● **LISTED RECORDS**
· · ·

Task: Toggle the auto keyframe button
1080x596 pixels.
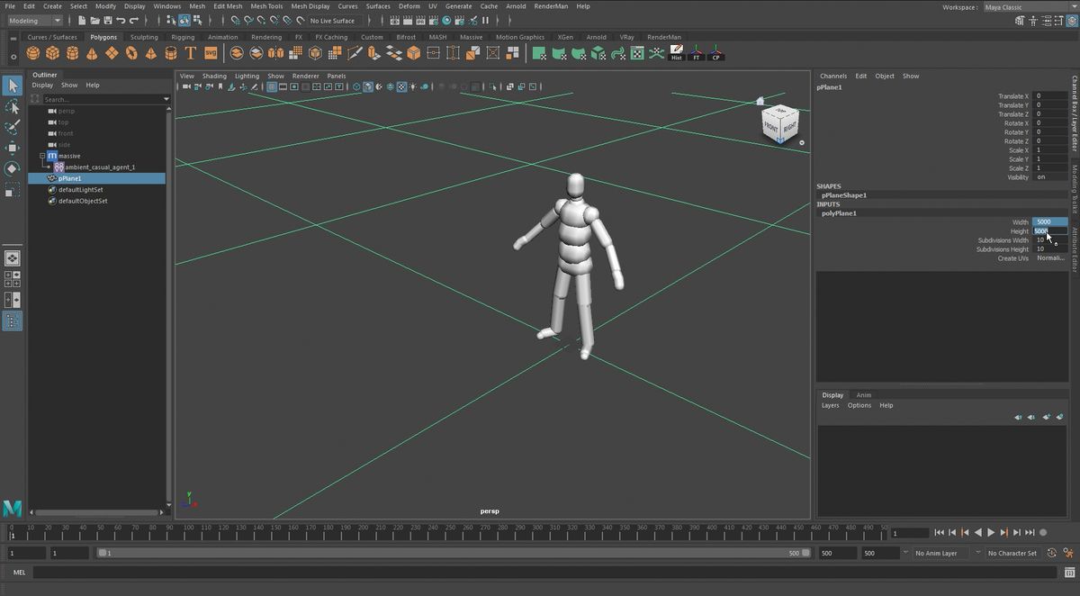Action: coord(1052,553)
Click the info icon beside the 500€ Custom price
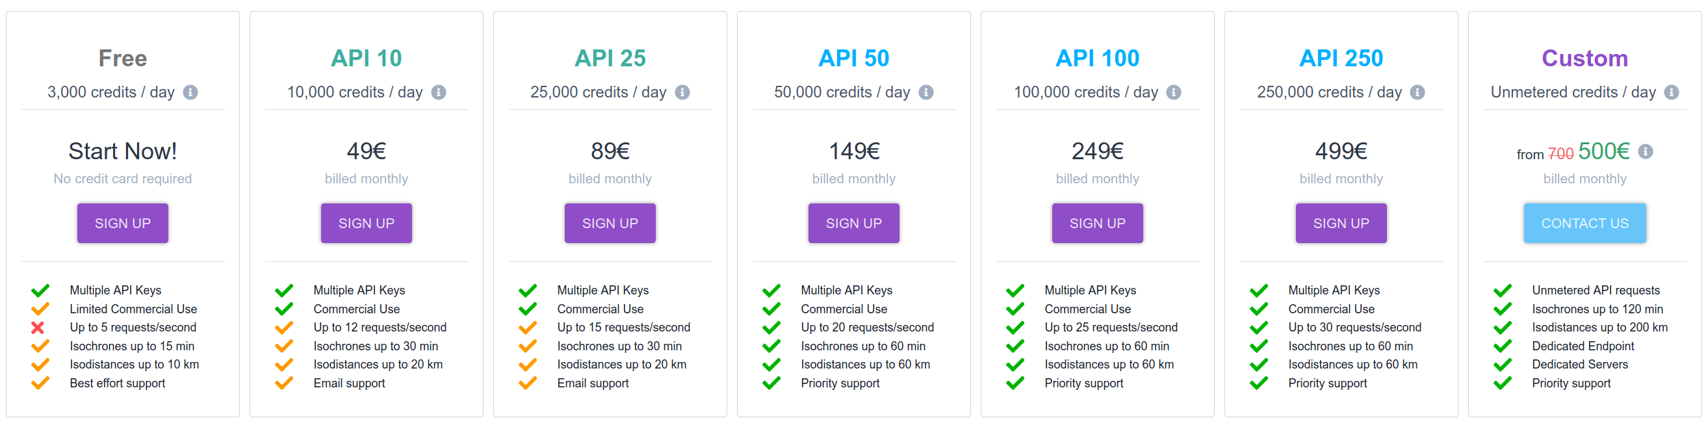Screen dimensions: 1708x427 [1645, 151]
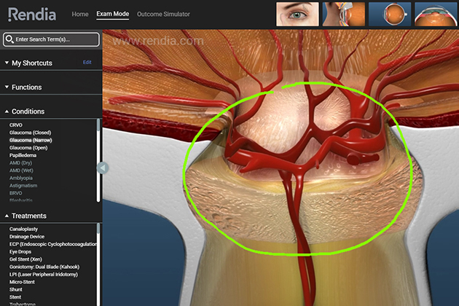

· · ·

● **PROBLEM DESCRIPTION**
Give all of the material again, exactly, apart from the pictures.

● **EXERCISE SOLUTION**
Task: Toggle the auto keyframe button
1080x596 pixels.
Action: coord(1052,553)
Click the info icon beside the 500€ Custom price
Screen dimensions: 1708x427 [1645, 151]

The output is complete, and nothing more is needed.